**Document**
---+---

Posted 06 November 2012 - 11:56 AM

Quote

When you say known solution, are you referring to a number that we find can (or can't) find a solution for


By "a known solution" I mean some number which is known to be a possible solution to that equation. So 42, as you say, is known to be a possible solution (and therefore 49 is as well)
The set of known solutions would be, as you say, the complement of the set of numbers which cannot be solutions.


Quote

Secondly, what's x referring to here when you say "modulo x". Is it the a coefficient in the equation (e.g. 6 for the McNugget problem) or is it the value of the unknown x in the equation for that particular solution.


Yes, I mean the "a" coefficient. Sorry, that was unclear. Particularly, I mean the least of the coefficients. So perhaps I should have said "a". That would have made more sense.

So from your example, if we know that 42 is a legitimate "move" in this game, then we can infer that 48, as well as 51, and 62, are legal moves. This is a simple rule of inference which in a way ignores the math of it, but it turns out to be correct, as we saw above.

---+---

**Objective A**
Quote the part of the forum post that opens with the words containing "Posted 06 November" and closes with "that particular solution.".
**Objective B**
According to the forum post, the set of known solutions is the complement of what set?

**Data block**
---+---

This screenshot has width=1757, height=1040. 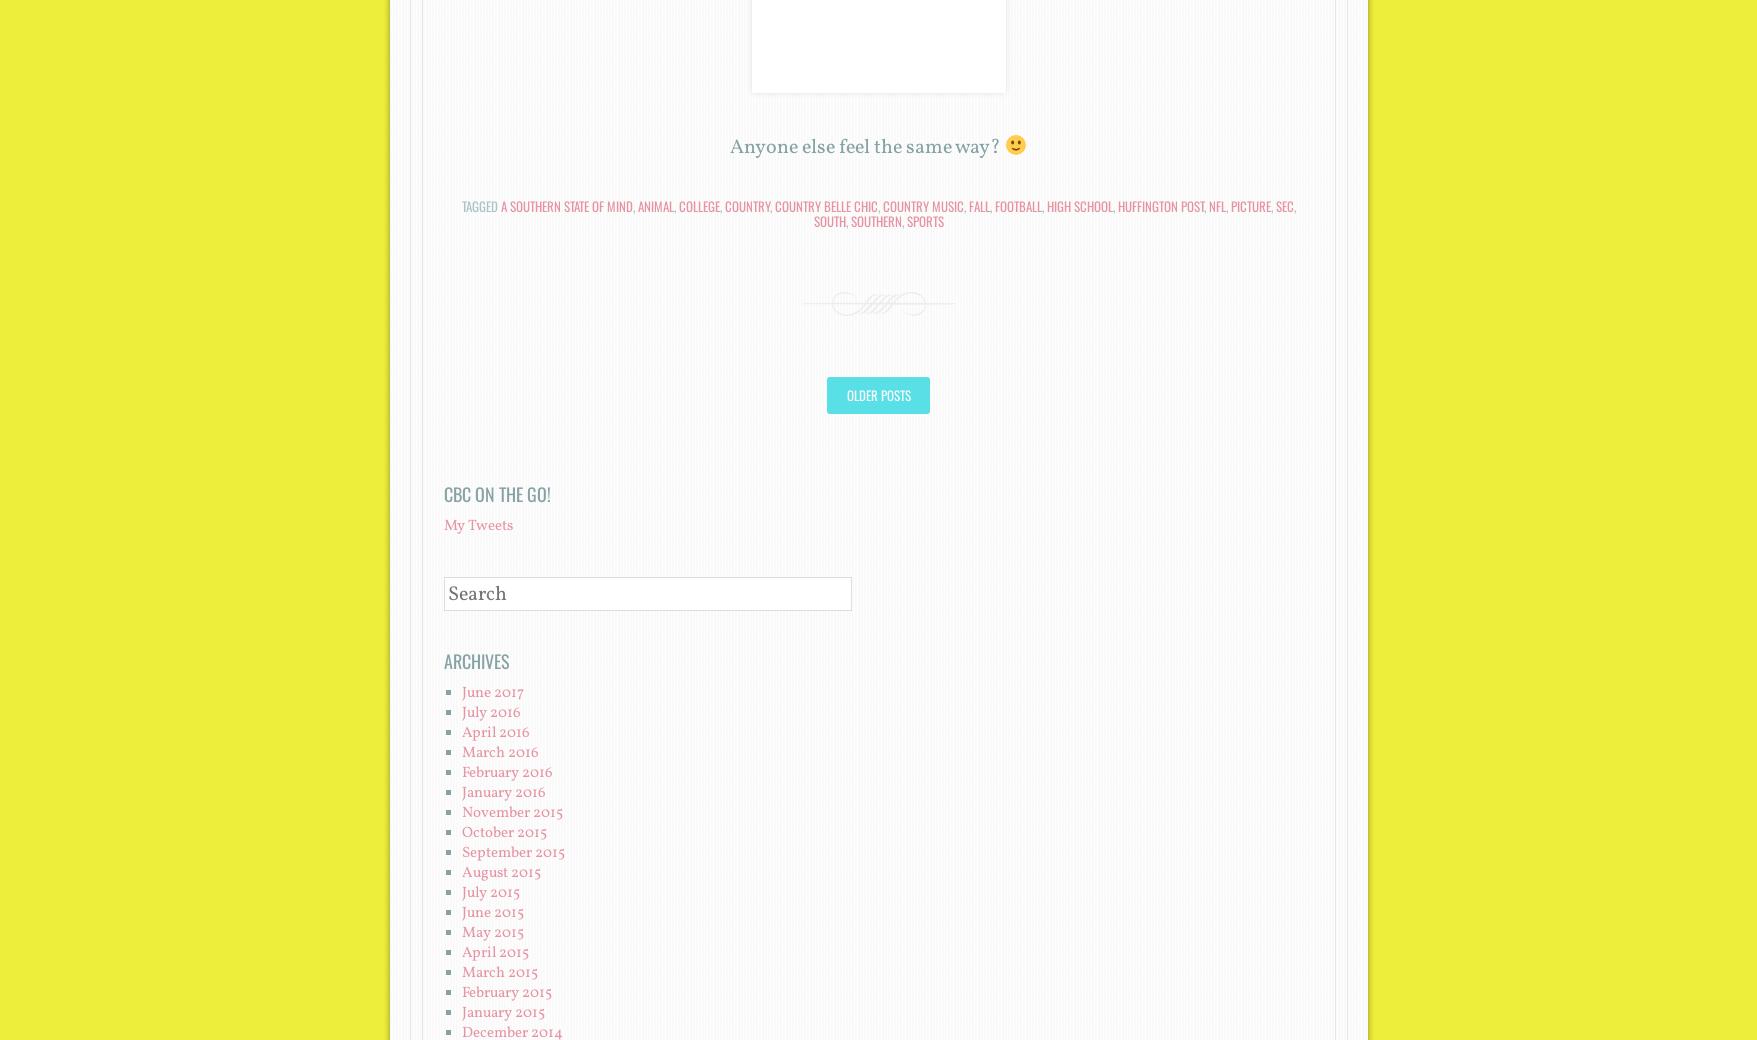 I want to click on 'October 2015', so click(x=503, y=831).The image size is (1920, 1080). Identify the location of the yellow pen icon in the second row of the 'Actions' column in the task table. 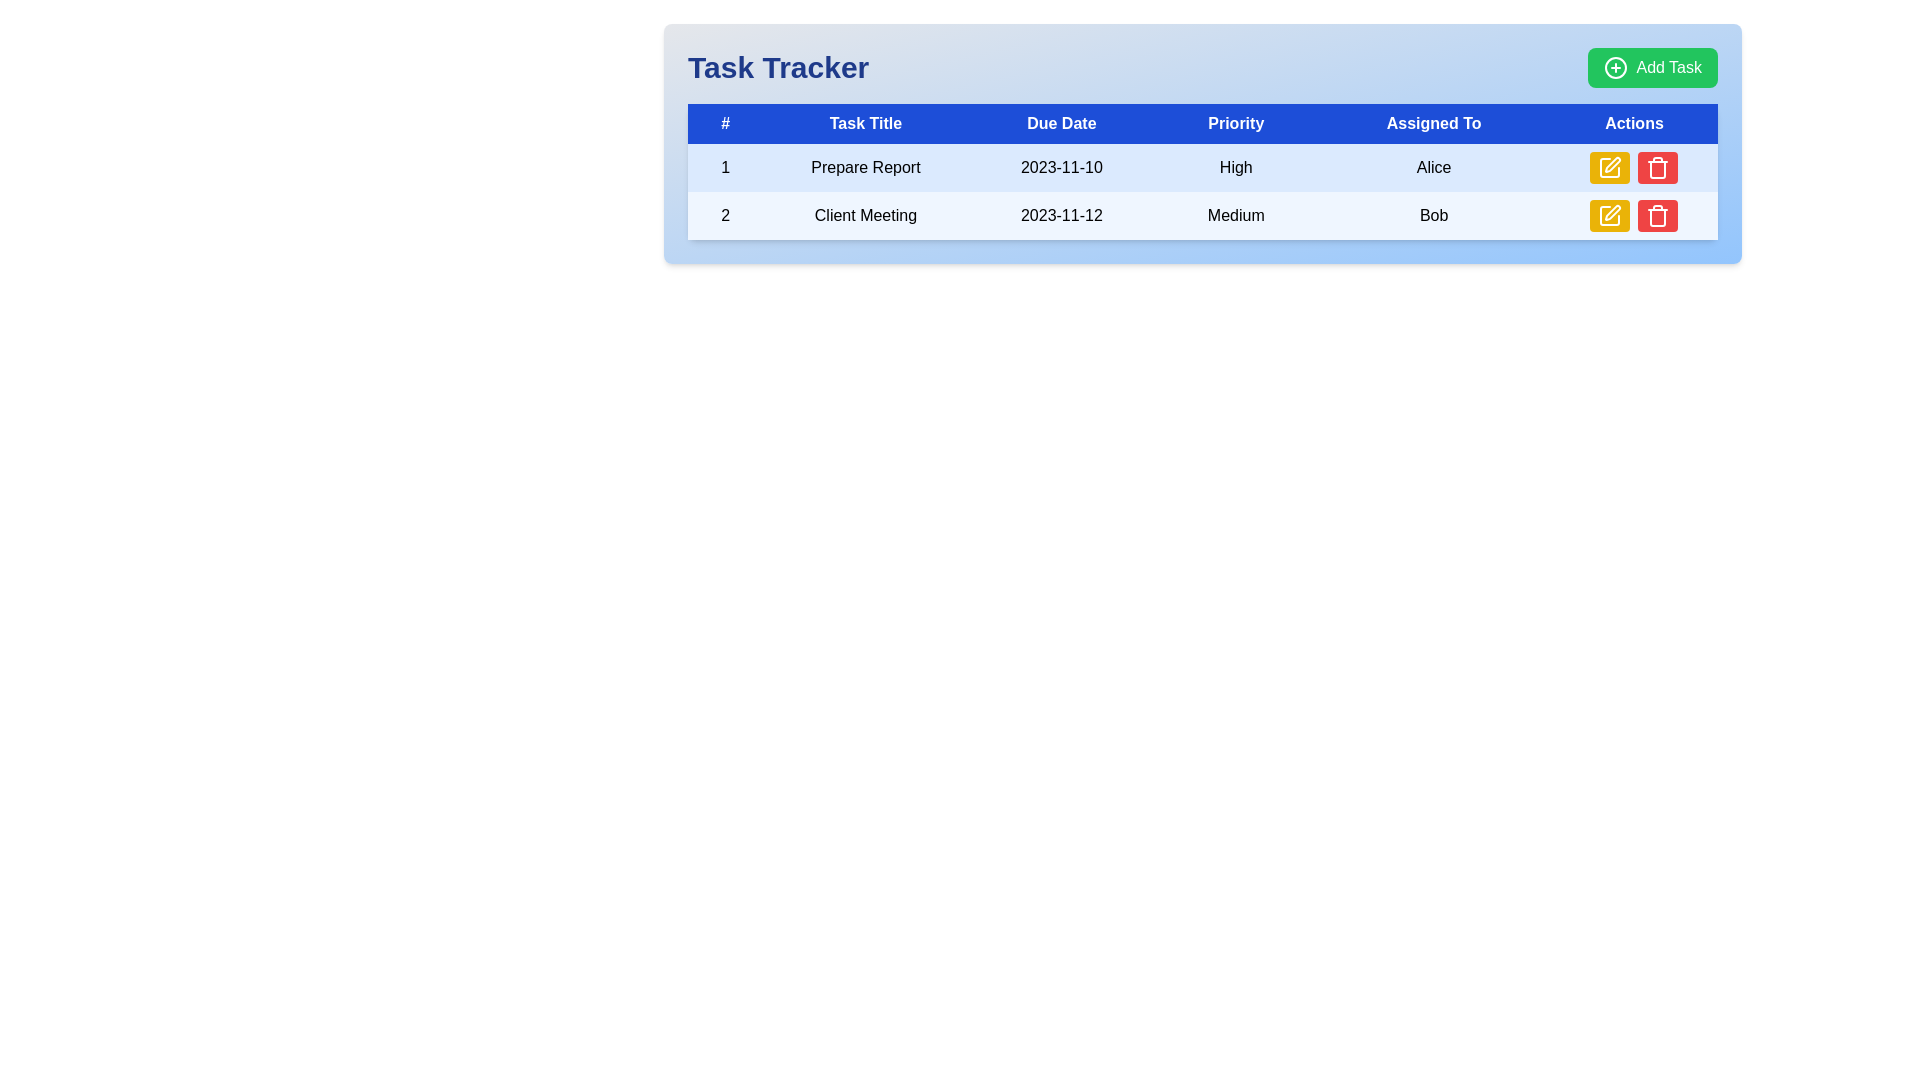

---+---

**Full output A**
Posted 06 November 2012 - 11:56 AM

Quote

When you say known solution, are you referring to a number that we find can (or can't) find a solution for


By "a known solution" I mean some number which is known to be a possible solution to that equation. So 42, as you say, is known to be a possible solution (and therefore 49 is as well)
The set of known solutions would be, as you say, the complement of the set of numbers which cannot be solutions.


Quote

Secondly, what's x referring to here when you say "modulo x". Is it the a coefficient in the equation (e.g. 6 for the McNugget problem) or is it the value of the unknown x in the equation for that particular solution.

**Full output B**
The set of numbers which cannot be solutions.